# Aim of the task:
Rewrite the data from its start through the line containing "click(x=231, y=52)", including both ends and keeping the requests. Add -131 to every coordinate in the answers.

═══ Data records

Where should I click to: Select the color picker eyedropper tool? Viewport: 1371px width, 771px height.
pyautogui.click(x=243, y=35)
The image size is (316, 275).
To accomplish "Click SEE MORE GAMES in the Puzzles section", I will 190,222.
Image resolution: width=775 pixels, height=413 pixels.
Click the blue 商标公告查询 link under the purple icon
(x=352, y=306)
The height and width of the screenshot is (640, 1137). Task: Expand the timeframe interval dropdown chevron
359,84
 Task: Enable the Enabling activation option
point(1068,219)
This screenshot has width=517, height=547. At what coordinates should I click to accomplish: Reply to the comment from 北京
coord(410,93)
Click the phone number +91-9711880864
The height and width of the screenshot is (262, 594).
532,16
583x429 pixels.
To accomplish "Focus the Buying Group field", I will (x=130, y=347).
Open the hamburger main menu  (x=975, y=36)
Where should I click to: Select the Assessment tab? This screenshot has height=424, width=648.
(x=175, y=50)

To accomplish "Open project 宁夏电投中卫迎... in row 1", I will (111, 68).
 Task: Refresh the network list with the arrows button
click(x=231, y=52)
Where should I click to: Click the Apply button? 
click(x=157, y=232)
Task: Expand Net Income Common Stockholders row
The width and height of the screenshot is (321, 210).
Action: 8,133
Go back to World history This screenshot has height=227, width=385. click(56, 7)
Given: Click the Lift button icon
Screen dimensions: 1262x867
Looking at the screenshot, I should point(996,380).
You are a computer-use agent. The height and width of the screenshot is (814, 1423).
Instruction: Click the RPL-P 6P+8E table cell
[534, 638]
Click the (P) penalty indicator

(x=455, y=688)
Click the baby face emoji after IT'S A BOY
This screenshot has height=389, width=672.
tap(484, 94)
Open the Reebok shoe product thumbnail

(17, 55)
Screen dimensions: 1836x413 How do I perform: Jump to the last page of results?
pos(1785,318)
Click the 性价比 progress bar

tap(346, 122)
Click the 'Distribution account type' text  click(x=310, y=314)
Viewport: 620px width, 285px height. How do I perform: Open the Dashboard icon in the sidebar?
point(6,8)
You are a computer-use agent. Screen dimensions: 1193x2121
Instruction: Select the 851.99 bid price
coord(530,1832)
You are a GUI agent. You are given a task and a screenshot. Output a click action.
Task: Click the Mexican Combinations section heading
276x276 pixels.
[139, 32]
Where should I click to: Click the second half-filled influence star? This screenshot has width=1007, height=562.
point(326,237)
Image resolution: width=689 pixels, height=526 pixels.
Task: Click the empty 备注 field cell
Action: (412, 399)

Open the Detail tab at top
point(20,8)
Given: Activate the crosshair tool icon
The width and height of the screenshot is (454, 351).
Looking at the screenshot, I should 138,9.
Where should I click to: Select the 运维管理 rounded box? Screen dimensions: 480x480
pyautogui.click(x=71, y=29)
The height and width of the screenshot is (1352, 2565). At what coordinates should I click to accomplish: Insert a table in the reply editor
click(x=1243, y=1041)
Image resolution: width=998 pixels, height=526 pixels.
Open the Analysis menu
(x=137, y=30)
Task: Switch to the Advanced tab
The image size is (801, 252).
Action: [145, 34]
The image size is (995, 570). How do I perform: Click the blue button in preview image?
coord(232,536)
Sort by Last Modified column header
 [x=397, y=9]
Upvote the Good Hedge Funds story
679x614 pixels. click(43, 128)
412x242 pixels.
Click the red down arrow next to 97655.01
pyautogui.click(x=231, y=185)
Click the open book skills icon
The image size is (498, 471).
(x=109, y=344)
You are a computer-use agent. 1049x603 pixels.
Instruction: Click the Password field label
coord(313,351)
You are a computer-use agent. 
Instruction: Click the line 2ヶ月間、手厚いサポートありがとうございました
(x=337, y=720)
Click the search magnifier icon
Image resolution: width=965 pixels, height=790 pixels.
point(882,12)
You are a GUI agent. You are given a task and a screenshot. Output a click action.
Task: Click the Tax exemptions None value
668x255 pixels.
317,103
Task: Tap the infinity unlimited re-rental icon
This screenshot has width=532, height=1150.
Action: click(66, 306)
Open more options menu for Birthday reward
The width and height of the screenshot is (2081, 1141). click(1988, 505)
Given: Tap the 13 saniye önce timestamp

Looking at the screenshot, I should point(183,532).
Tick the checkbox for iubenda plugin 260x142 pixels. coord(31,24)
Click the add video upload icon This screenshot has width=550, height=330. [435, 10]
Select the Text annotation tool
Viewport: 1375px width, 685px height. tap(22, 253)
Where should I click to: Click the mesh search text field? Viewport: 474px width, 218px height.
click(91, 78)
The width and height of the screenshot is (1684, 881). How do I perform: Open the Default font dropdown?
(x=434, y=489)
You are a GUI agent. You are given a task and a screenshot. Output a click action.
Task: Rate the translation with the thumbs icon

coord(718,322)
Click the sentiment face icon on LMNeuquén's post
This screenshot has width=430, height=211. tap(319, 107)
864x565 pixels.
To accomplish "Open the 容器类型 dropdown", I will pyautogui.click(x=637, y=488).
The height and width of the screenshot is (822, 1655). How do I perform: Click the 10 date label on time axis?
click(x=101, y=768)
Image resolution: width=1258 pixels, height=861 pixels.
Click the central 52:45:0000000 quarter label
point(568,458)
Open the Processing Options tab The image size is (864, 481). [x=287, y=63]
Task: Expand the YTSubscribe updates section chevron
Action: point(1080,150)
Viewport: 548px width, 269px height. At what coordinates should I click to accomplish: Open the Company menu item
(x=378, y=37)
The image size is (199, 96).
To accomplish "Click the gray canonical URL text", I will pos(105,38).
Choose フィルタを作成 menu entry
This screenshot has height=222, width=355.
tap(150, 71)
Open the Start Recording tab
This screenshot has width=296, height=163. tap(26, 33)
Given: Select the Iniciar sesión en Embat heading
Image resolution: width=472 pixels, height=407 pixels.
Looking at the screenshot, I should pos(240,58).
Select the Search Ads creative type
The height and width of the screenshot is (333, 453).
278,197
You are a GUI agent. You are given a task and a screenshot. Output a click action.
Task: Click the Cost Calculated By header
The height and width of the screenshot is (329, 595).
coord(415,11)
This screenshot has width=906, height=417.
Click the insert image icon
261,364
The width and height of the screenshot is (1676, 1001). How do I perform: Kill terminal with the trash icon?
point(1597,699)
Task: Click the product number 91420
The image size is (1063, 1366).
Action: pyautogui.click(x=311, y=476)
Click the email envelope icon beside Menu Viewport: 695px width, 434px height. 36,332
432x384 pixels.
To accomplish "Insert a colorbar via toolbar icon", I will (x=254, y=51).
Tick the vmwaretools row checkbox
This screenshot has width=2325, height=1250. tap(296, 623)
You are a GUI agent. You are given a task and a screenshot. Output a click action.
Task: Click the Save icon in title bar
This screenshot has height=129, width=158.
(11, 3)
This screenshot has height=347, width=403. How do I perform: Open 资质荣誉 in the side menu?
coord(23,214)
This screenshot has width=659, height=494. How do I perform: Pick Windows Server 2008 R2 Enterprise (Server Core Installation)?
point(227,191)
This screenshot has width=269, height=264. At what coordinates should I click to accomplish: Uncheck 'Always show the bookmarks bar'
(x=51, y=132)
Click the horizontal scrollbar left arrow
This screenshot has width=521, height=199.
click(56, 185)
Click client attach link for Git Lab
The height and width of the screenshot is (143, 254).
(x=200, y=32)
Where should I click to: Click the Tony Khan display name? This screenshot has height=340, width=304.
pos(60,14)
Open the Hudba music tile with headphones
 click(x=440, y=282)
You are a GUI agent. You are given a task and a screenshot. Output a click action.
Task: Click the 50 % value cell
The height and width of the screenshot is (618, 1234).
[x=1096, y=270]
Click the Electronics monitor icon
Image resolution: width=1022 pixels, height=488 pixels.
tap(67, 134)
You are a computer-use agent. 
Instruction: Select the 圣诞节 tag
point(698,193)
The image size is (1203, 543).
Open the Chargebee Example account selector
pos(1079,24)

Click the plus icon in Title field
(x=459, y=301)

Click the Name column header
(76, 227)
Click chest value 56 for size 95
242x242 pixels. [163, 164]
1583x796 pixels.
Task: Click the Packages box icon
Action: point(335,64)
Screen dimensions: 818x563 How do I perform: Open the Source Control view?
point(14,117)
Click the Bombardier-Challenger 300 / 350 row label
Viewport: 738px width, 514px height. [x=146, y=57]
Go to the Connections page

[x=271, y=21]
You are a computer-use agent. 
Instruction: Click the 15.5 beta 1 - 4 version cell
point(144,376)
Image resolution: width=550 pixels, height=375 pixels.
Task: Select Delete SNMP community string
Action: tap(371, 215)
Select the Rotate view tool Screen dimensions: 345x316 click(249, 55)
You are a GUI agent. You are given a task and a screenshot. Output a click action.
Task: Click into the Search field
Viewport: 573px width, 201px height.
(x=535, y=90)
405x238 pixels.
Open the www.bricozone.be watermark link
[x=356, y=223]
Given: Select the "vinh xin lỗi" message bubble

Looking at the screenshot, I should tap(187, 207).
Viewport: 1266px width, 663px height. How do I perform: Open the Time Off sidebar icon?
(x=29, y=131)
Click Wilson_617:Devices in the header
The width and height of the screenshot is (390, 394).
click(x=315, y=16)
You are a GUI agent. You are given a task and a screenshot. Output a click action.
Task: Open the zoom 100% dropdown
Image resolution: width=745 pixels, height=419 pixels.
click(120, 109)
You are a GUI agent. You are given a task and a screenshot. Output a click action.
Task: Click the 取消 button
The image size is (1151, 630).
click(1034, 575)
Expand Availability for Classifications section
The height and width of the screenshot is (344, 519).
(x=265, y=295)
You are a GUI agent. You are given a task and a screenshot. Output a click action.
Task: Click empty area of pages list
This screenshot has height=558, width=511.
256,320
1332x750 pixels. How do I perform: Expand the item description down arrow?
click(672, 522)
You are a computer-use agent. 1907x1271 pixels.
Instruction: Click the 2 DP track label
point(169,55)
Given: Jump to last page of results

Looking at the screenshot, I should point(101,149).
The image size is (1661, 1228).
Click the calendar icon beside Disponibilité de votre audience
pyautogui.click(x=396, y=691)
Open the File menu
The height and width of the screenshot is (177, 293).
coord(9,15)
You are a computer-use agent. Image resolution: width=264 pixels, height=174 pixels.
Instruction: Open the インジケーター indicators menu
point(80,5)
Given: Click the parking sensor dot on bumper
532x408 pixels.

══════

# Result of the exercise:
Where should I click to: Select the color picker eyedropper tool? Viewport: 1371px width, 771px height.
pyautogui.click(x=112, y=-96)
The image size is (316, 275).
To accomplish "Click SEE MORE GAMES in the Puzzles section", I will 59,91.
Image resolution: width=775 pixels, height=413 pixels.
Click the blue 商标公告查询 link under the purple icon
(x=221, y=175)
The height and width of the screenshot is (640, 1137). Task: Expand the timeframe interval dropdown chevron
228,-47
 Task: Enable the Enabling activation option
point(937,88)
This screenshot has width=517, height=547. At what coordinates should I click to accomplish: Reply to the comment from 北京
coord(279,-38)
Click the phone number +91-9711880864
The height and width of the screenshot is (262, 594).
401,-115
583x429 pixels.
To accomplish "Focus the Buying Group field", I will (x=-1, y=216).
Open the hamburger main menu  (x=844, y=-95)
Where should I click to: Select the Assessment tab? This screenshot has height=424, width=648.
(x=44, y=-81)

To accomplish "Open project 宁夏电投中卫迎... in row 1", I will (-20, -63).
 Task: Refresh the network list with the arrows button
click(x=100, y=-79)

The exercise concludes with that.